Start of Block

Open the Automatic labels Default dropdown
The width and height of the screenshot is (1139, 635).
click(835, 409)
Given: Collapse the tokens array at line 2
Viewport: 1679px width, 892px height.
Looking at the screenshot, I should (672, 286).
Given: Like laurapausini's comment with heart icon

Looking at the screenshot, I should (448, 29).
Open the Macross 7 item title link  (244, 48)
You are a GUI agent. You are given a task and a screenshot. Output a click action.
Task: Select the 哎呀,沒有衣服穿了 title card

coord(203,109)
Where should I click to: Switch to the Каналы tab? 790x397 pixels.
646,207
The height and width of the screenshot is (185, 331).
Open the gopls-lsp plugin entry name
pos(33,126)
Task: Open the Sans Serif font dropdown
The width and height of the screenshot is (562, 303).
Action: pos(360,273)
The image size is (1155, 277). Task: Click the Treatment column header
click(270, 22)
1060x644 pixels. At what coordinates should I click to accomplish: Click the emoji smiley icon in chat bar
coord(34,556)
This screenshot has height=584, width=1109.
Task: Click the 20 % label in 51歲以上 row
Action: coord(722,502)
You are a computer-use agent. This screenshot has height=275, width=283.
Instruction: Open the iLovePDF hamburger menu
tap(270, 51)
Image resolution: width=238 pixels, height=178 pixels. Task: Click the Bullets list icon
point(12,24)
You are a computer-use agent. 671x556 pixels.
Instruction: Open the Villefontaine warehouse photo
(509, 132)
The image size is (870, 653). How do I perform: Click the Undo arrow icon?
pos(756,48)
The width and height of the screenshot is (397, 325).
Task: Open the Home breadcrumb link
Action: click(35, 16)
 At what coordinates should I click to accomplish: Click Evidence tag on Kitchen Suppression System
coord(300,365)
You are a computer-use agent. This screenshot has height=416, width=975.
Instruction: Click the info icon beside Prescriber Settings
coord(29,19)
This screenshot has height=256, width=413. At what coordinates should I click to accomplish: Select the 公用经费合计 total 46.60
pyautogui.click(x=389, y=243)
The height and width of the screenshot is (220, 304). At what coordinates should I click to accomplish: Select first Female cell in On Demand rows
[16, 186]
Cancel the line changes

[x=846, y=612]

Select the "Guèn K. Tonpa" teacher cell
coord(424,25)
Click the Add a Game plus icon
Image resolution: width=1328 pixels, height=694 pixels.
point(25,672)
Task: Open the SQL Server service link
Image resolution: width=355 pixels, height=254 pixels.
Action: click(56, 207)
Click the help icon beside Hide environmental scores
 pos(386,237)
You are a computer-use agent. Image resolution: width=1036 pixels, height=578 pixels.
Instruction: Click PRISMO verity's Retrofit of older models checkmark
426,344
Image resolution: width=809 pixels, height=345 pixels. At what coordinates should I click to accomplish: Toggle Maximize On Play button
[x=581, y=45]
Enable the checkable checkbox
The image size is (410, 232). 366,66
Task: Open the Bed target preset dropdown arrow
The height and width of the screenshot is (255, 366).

End of Block

Above are the records; retype them all without a single difference.

Open the Automatic labels Default dropdown
The width and height of the screenshot is (1139, 635).
click(835, 409)
Given: Collapse the tokens array at line 2
Viewport: 1679px width, 892px height.
Looking at the screenshot, I should (672, 286).
Given: Like laurapausini's comment with heart icon

Looking at the screenshot, I should (448, 29).
Open the Macross 7 item title link  (244, 48)
You are a GUI agent. You are given a task and a screenshot. Output a click action.
Task: Select the 哎呀,沒有衣服穿了 title card

coord(203,109)
Where should I click to: Switch to the Каналы tab? 790x397 pixels.
646,207
The height and width of the screenshot is (185, 331).
Open the gopls-lsp plugin entry name
pos(33,126)
Task: Open the Sans Serif font dropdown
The width and height of the screenshot is (562, 303).
Action: pos(360,273)
The image size is (1155, 277). Task: Click the Treatment column header
click(270, 22)
1060x644 pixels. At what coordinates should I click to accomplish: Click the emoji smiley icon in chat bar
coord(34,556)
This screenshot has height=584, width=1109.
Task: Click the 20 % label in 51歲以上 row
Action: coord(722,502)
You are a computer-use agent. This screenshot has height=275, width=283.
Instruction: Open the iLovePDF hamburger menu
tap(270, 51)
Image resolution: width=238 pixels, height=178 pixels. Task: Click the Bullets list icon
point(12,24)
You are a computer-use agent. 671x556 pixels.
Instruction: Open the Villefontaine warehouse photo
(509, 132)
The image size is (870, 653). How do I perform: Click the Undo arrow icon?
pos(756,48)
The width and height of the screenshot is (397, 325).
Task: Open the Home breadcrumb link
Action: click(35, 16)
 At what coordinates should I click to accomplish: Click Evidence tag on Kitchen Suppression System
coord(300,365)
You are a computer-use agent. This screenshot has height=416, width=975.
Instruction: Click the info icon beside Prescriber Settings
coord(29,19)
This screenshot has height=256, width=413. At what coordinates should I click to accomplish: Select the 公用经费合计 total 46.60
pyautogui.click(x=389, y=243)
The height and width of the screenshot is (220, 304). At what coordinates should I click to accomplish: Select first Female cell in On Demand rows
[16, 186]
Cancel the line changes

[x=846, y=612]

Select the "Guèn K. Tonpa" teacher cell
coord(424,25)
Click the Add a Game plus icon
Image resolution: width=1328 pixels, height=694 pixels.
point(25,672)
Task: Open the SQL Server service link
Image resolution: width=355 pixels, height=254 pixels.
Action: click(56, 207)
Click the help icon beside Hide environmental scores
 pos(386,237)
You are a computer-use agent. Image resolution: width=1036 pixels, height=578 pixels.
Instruction: Click PRISMO verity's Retrofit of older models checkmark
426,344
Image resolution: width=809 pixels, height=345 pixels. At what coordinates should I click to accomplish: Toggle Maximize On Play button
[x=581, y=45]
Enable the checkable checkbox
The image size is (410, 232). 366,66
Task: Open the Bed target preset dropdown arrow
The height and width of the screenshot is (255, 366).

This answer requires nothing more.